Guillermo Niño de Guzmán,De Artes y Letras
Escritor
Aunque no soy un adepto al género, debo reconocer que parece un producto de nuestros tiempos, donde todo transcurre a una velocidad vertiginosa y se sobrevalora la inmediatez. Me refiero al microrrelato o cuento brevísimo (también denominado minificción, cuento ultracorto, ficción súbita, cuento hiperbreve, cuento bonsái, etc.), muy en boga en la última década. Pero, claro, ¿cómo no iba a tener éxito esta modalidad narrativa si en la vida cotidiana tenemos que hacer malabares para que nuestras comunicaciones quepan en un twitter o en un mensaje de texto?
El cuento brevísimo, sin embargo, no es un invento de la modernidad. Por el contrario, sus orígenes se remontan a las primeras manifestaciones de la tradición oral que, al evolucionar con el apoyo de la escritura, alcanzaron un estatuto literario. Así, en la configuración del género confluyó una vertiente popular con otra culta, lo que se tradujo en mitos, fábulas, proverbios, sentencias, epitafios, apólogos y parábolas.
¿Qué se entiende por cuento brevísimo? Pues una historia cuya extensión no debería ser mayor de una página, es decir, unas 300 palabras. Por tanto, se trata de privilegiar la economía de recursos y decir más con menos. Ello implica concisión y precisión, a la vez que ingenio, sorpresa, intensidad, sutileza, manejo de la elipsis y capacidad de sugerencia. En cierta forma, el microrrelato se asemeja a la poesía. Al igual que un haiku japonés, supone un acto de revelación, una suerte de deslumbramiento.
Decía antes que no me atraía mucho el género y eso es porque los micronarradores tienden a abusar del componente lúdico y pueden derivar en el mero artificio. Por ejemplo, esta miniatura: “Había un-a-vez-truz”. O, aquella otra, más breve aún: “Había una vez…ícula”, acuñado por un escritor luego de haberse salvado de la muerte gracias a una operación de… vesícula. En esa perspectiva, mucho mejor es la ocurrencia de una niña harta de que le infligieran cuentos infantiles: “Había una vez un colorín colorado.”
Kafka, Borges, Gómez de la Serna y Arreola son algunos de sus más notables cultores.
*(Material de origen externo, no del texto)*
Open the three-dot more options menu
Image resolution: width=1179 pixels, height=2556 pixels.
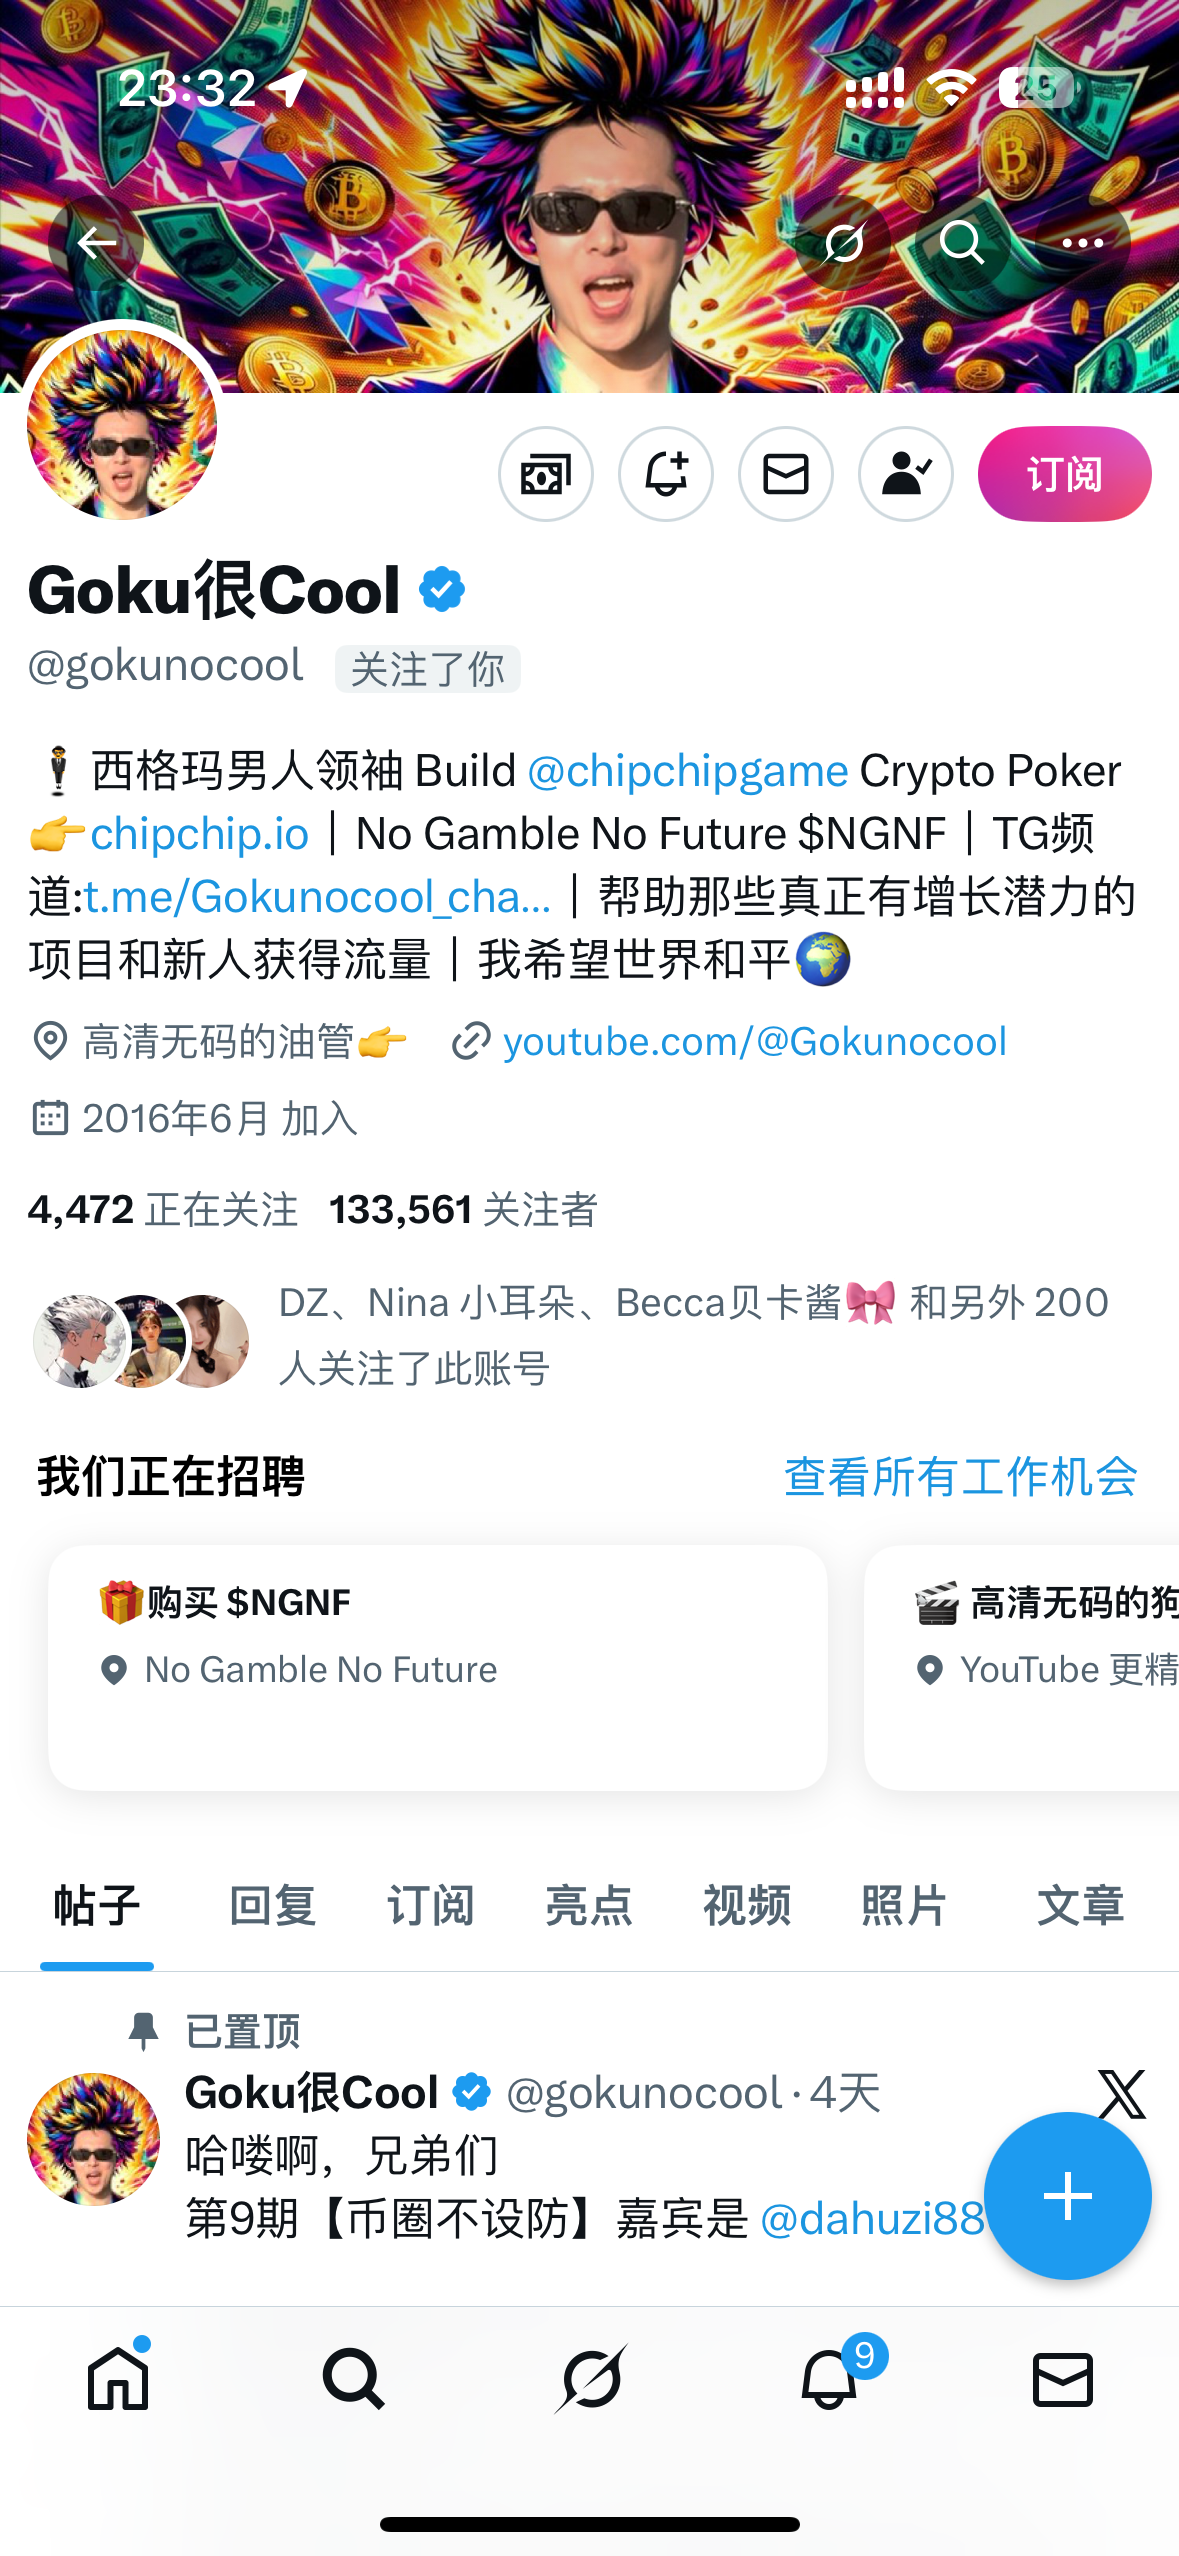1083,243
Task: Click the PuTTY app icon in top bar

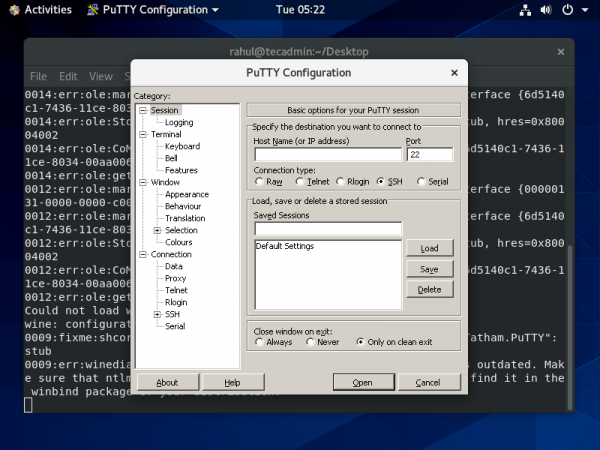Action: [x=94, y=10]
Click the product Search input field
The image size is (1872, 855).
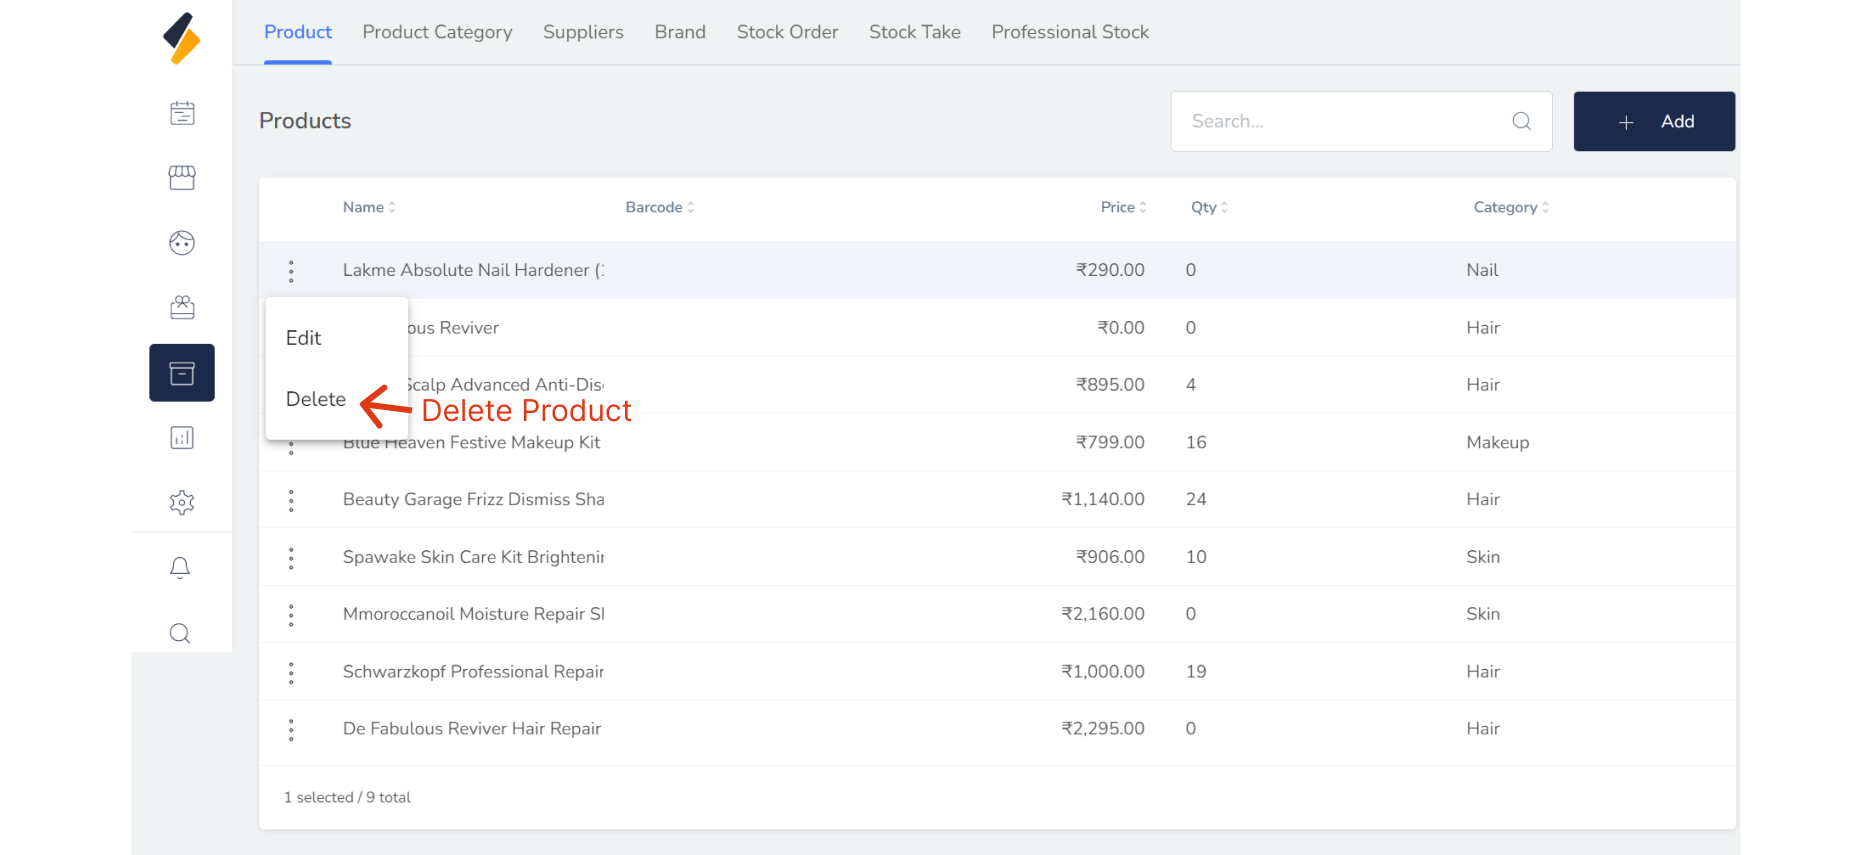coord(1340,121)
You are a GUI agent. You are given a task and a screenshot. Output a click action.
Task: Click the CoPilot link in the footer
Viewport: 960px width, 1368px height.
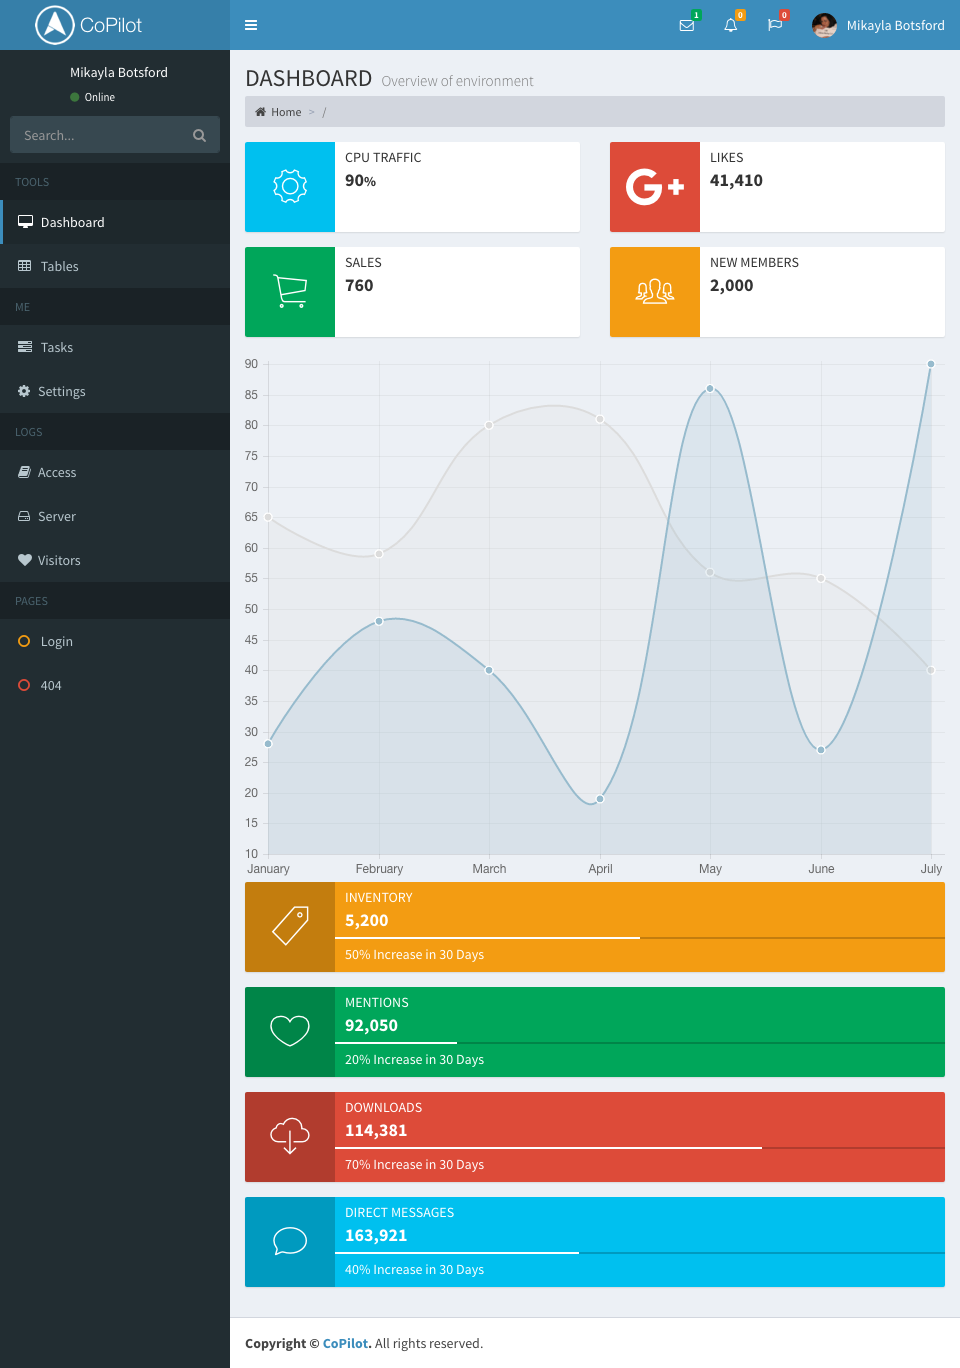point(345,1343)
Empero, el cuento brevísimo más famoso del mundo fue escrito por el guatemalteco Augusto Monterroso: “Cuando despertó, el dinosaurio todavía estaba allí”. Una pequeña maravilla. Otro que me gusta mucho y que es ligeramente más corto (¡una palabra menos!) ha sido atribuido a Hemingway, quien lo ideó para ganar una apuesta entre escritores reunidos en un bar: “Remato: zapatitos de bebé, sin usar”. Sin duda, el efecto devastador que desencadena esta minihistoria es mucho más largo que el tiempo que dura su lectura. Imposible de olvidar.